Recast the rows starting at the line containing "The width and height of the screenshot is (1024, 416)." and ending at the line containing "click(x=141, y=570)" as a numbered list, leaving out blank lines.

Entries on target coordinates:
>>

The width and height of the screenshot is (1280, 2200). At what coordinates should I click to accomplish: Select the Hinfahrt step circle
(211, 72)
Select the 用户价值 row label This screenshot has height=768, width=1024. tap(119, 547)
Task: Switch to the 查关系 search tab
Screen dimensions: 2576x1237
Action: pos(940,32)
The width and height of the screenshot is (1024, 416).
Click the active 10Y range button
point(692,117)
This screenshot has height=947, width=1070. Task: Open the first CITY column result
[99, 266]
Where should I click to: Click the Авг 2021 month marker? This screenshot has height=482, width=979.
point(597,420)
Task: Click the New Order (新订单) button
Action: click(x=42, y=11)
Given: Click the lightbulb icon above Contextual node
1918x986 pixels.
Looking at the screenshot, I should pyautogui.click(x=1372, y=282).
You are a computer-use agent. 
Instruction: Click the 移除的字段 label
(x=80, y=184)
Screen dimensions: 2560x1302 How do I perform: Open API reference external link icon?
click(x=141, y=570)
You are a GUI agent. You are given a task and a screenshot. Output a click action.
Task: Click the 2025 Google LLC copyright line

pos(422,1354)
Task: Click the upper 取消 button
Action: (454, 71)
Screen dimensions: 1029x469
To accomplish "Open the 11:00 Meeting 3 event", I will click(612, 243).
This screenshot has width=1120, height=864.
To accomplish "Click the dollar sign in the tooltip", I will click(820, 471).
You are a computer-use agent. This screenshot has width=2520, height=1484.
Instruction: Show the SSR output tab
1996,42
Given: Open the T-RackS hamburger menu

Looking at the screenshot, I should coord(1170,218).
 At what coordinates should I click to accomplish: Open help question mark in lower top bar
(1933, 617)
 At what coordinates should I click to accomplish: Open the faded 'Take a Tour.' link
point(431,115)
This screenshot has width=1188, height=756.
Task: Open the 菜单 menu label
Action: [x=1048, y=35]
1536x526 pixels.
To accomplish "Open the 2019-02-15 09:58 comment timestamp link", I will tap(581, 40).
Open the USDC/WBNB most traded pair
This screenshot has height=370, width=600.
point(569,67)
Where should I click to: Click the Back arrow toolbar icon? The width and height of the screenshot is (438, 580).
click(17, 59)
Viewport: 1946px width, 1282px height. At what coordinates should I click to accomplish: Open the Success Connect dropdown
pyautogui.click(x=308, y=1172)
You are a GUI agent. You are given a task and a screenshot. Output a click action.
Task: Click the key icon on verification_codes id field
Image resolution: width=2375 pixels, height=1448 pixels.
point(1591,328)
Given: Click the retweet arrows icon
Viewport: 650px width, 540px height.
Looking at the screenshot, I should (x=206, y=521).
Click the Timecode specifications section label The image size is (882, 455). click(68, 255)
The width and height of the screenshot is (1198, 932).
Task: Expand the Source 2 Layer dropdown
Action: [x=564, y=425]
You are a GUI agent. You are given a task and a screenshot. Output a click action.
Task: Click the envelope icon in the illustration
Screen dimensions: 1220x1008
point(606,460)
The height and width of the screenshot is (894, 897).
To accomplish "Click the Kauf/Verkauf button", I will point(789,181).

<<

_CORRECT ANSWER_
1. The width and height of the screenshot is (1024, 416).
2. Click the active 10Y range button
3. point(692,117)
4. This screenshot has height=947, width=1070. Task: Open the first CITY column result
5. [99, 266]
6. Where should I click to: Click the Авг 2021 month marker? This screenshot has height=482, width=979.
7. point(597,420)
8. Task: Click the New Order (新订单) button
9. Action: click(x=42, y=11)
10. Given: Click the lightbulb icon above Contextual node
11. 1918x986 pixels.
12. Looking at the screenshot, I should pyautogui.click(x=1372, y=282).
13. You are a computer-use agent. 
14. Instruction: Click the 移除的字段 label
15. (x=80, y=184)
16. Screen dimensions: 2560x1302 How do I perform: Open API reference external link icon?
17. click(x=141, y=570)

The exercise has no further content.